**Problem:**
Continue the Melrose Resources interim management statement below from the point at which it stops; the entries that follow it are not part of that statement.

**Excerpted text:**
──────────────────────────────
FOR IMMEDIATE RELEASE

 17 May 2012

  MELROSE RESOURCES PLC

 

Interim Management Statement

 

 

Melrose Resources plc ("Melrose" or "the Company"), the oil and gas exploration, development and production company, today issues its Interim Management Statement to cover the period 1 January 2012 to 31 March 2012 ("the first quarter") and an operations update. This information is provisional and unaudited and may be subject to further review.

 

Egypt

 

During the first quarter the Company continued to progress its development and exploration programmes in Egypt, with operations unaffected by the ongoing political changes in the country and oil and gas sales receipts on schedule.

 

The West Dikirnis LPG plant expansion project is well under way with all major equipment and project services contracts awarded. The plant chiller unit is currently being fabricated in Canada and the turbo expander is being prepared for shipment from the USA to Egypt. The project remains on schedule for completion in late 2012. The West Khilala front end gas compression project is currently being tendered with a view to start-up in mid 2013.
──────────────────────────────
**Items:**

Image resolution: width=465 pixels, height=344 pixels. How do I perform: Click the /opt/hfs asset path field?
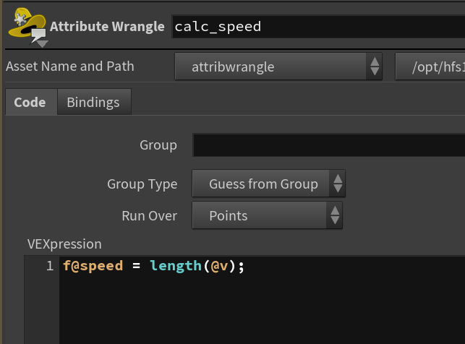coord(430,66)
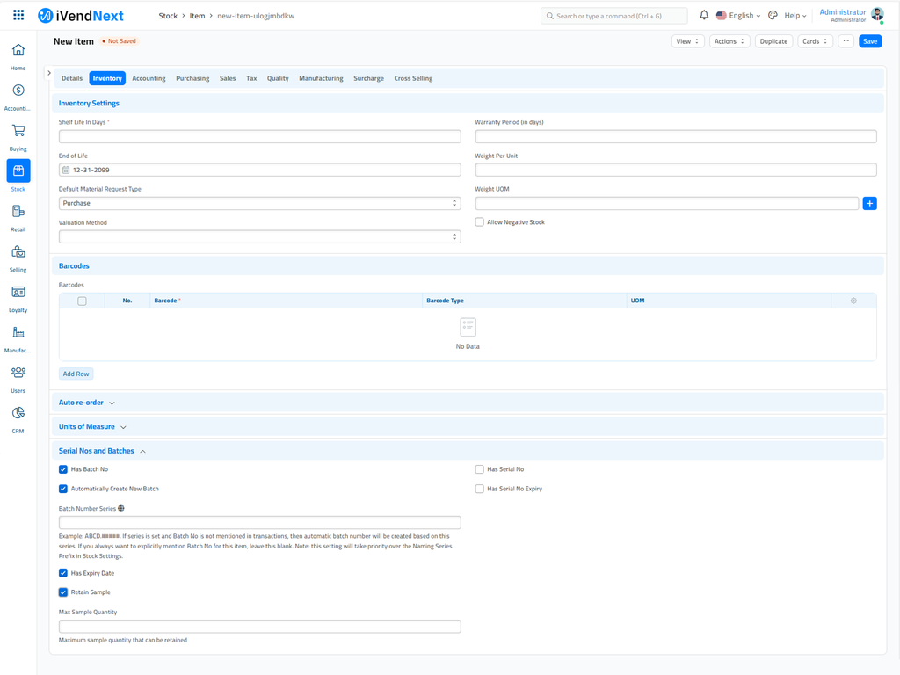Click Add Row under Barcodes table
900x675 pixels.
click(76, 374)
──────────────────────────────
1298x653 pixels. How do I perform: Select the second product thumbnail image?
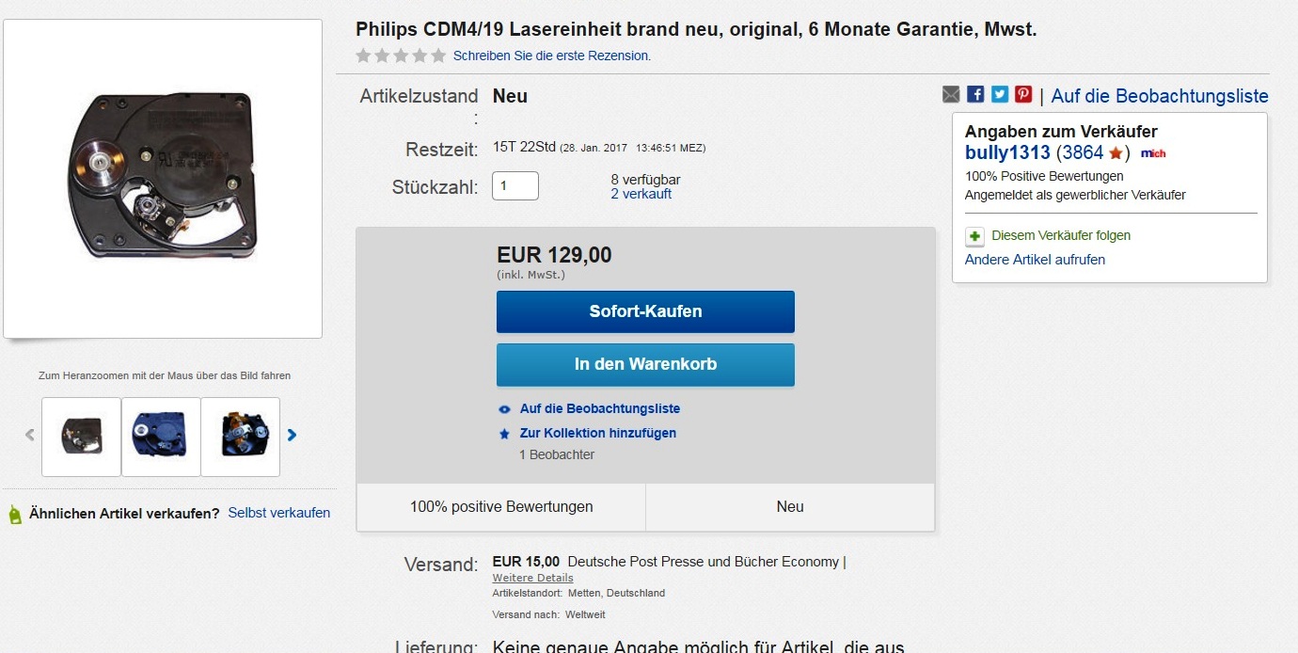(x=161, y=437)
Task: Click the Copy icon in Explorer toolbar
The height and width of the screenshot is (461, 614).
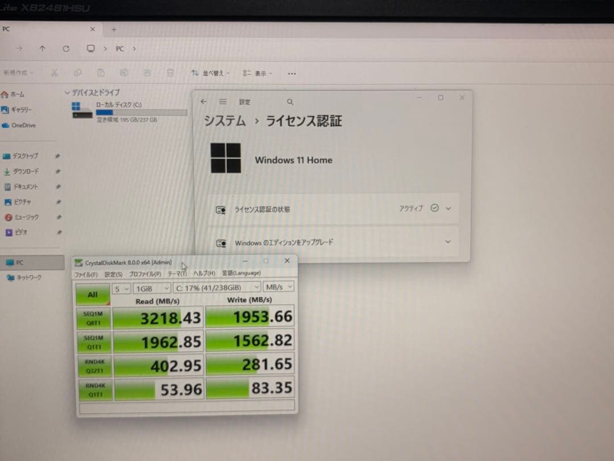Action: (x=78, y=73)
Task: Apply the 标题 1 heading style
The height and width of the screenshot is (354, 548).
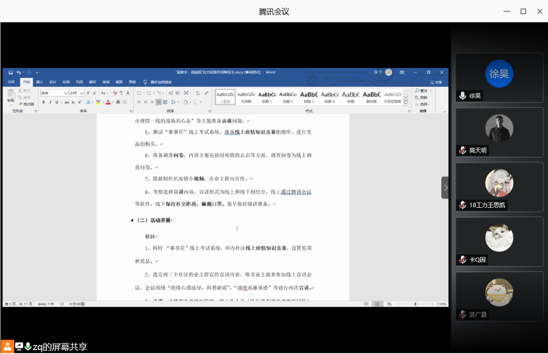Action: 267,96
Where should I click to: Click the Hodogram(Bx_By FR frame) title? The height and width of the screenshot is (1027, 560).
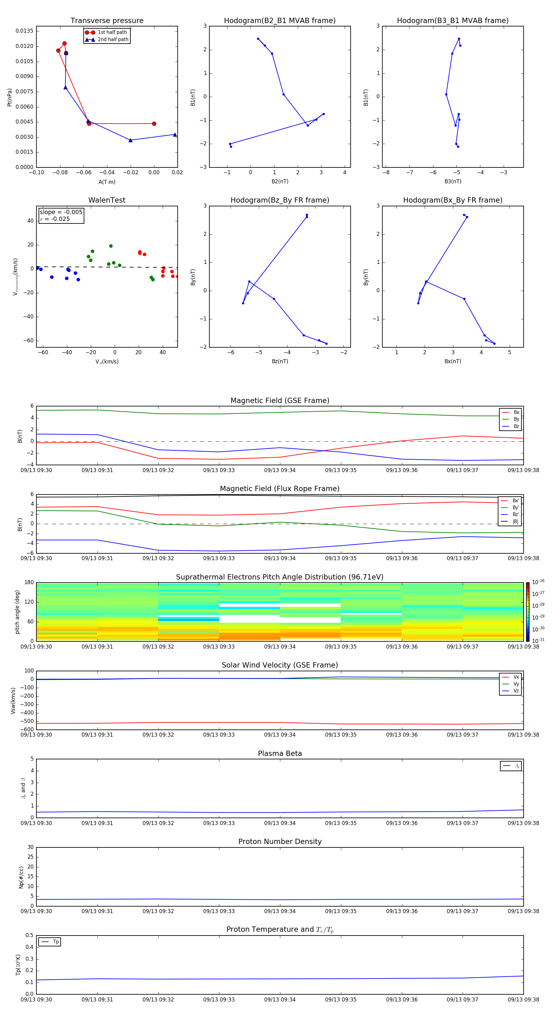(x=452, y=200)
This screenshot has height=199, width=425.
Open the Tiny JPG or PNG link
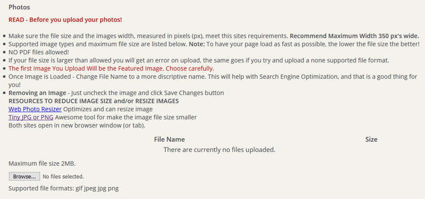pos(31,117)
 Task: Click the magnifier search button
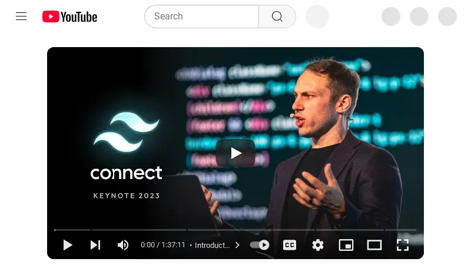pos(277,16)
──────────────────────────────
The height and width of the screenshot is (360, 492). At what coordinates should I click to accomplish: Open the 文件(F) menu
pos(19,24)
──────────────────────────────
**Result:**
The West Khilala-8 development well has been completed by the EDC-9 drilling rig and came on stream on 8 March at a rate of 8.5 MMcfpd. The well was drilled at a high angle near the crest of the field and encountering 102 feet of net vertical gas pay with excellent reservoir properties. The open hole logs from the well were positive and indicated that the initial field-wide gas water contact has moved approximately 15 feet since field start up in February 2007 confirming a weak aquifer influx and re-affirming the field reserves estimate.

 

The EDC-9 rig is currently drilling the South Khilala-2 development well which is targeting approximately 10 Bcf of reserves contained in the southern lobe of the field. The well has reached its planned total depth and open hole logs indicate a net vertical gas pay of 68 feet which is slightly better than prognosed. The well is currently being completed prior to tie back for production.

 

Following the South Khilala-2 well operations, the drilling rig will be moved to East Dikirnis to complete the original field discovery well for production. The discovery well was drilled in 2009 and encountered 38 feet of gas pay overlying an 11 feet thick oil rim and has estimated P50 reserves of 0.3 MMbbl of liquids and 3 Bcf of gas. A field development plan has been approved by the Egyptian authorities and the field is expected to commence production in early 2013.

 

During the first quarter, the Company has been in discussions with the Egyptian authorities regarding a possible extension to the term of the Mansoura exploration concession. The authorities have confirmed a minimum extension of 6 months, until December 2012, and indicated a willingness to consider further extensions beyond this date. This positive development provides the Company with additional time to review the remaining prospectivity in the concession and potentially to include the planned North West Zahayra exploration well in future license period discussions.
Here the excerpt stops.